There are many weird and wonderful things lurking under our seemingly common and boring skin.
From the sheer source of life itself, to our intricate waste management system, and yet we never really think about them until something goes wrong.
What about those parts of the body that are simply forgotten about and have no real purpose, like the appendix?
Here we’re going to look at what exactly the appendix is, and if it actually has a job to do in the modern body.
Where is the appendix?
The appendix is an organ located in the lower right of the torso.
It can be found between the small and large intestine, also known as the cecum and ilium.
It is around 3.9 inch (10 cm) in length.
What is the purpose of the appendix?
The purpose of this little wonder is actually unknown; it’s often thought that it’s an organ from a by-gone past in which its job was one of processing raw and dangerous foods.
Scientists, however, believe its purpose is still a relevant one.
They say it acts as a source of “good bacteria” waiting in the winds until a serious illness hits and kills all the good bacteria in the system.
These include things such as cholera and diarrhea allowing faster recovery, but is less and less necessary as we develop as a species.
The more impressive, and relevant role of the appendix, is actually found during early development.
The appendix acts as a storage unit for endocrine cells, which are the cells responsible for an array of tasks as the fetus develops, and are a key part of our early life.
The main job for these cells, among other things, is to produce certain hormones.
Do you need your appendix?
If there are any issues with this organ, the appendix can happily be taken out without any notable side effects.
I’m sure we all know somebody who have had it removed.
The extraction is often required for an array of conditions and illnesses, most commonly, appendicitis.
It is quite a routine surgery.
If the symptoms are missed for some reason and not caught in time, they can cause huge issues for the patient.
This includes the spread of infection to other areas of the abdomen, due to the organ literally bursting.
Did you know…
The Koala bear has a rather remarkable appendix, although technically called the cecum, the organ is often greatly likened to the appendix.

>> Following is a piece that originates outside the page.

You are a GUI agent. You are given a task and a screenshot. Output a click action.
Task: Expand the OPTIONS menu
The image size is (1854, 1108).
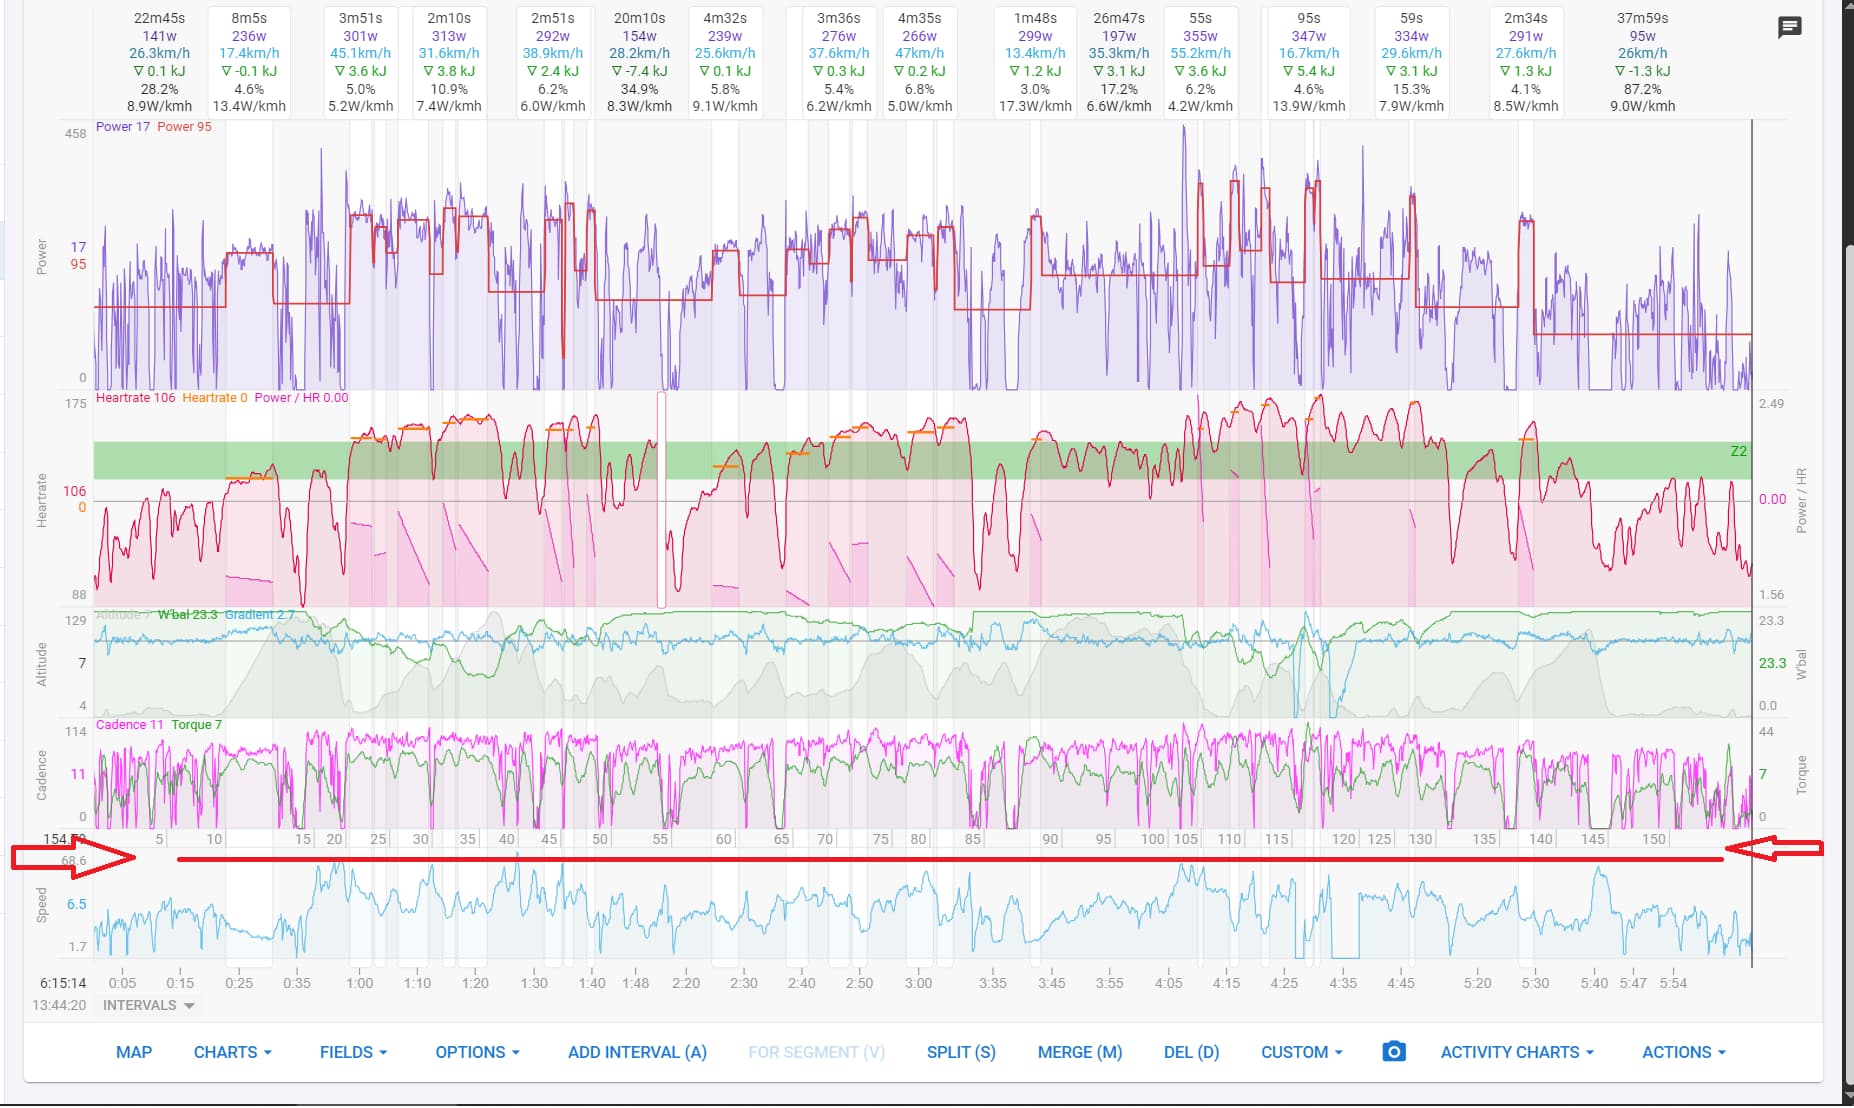tap(477, 1052)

Its length is around 6.6 ft (2 meters), which makes it one of the longest in the world.
The main reason for the cecum is to process the tough Australian leaves which they mainly survive on.
What is the largest human appendix?
In Croatia, a 72 year-old patient somehow managed to disguise the fact that he possessed a whopping 10.2 inch long appendix.
It was only discovered after his death when it was removed by surgeons in 2006.
The first record of appendicitis.
It’s thought that the first written record of a case of appendicitis was in 30 A.D. by Aretaeus of Cappadocia.
Aretaeus actually documented that he drained an abscess from a patient’s appendix, but didn’t identify what the organ was.
It would take until the 1400’s for the appendix to be properly documented during an authorized lawful dissection of a human.
So there we have it, the seemingly pointless and unnecessary organ we all possess, which is the butt of every joke about useless body parts, may actually have a job after all!
That said, don’t let this worry you if you have had it removed – the risks outweigh the gains by far according to those in the know.
One thing is for sure, never think anything is useless!
There is always a job for every inch of our bodies!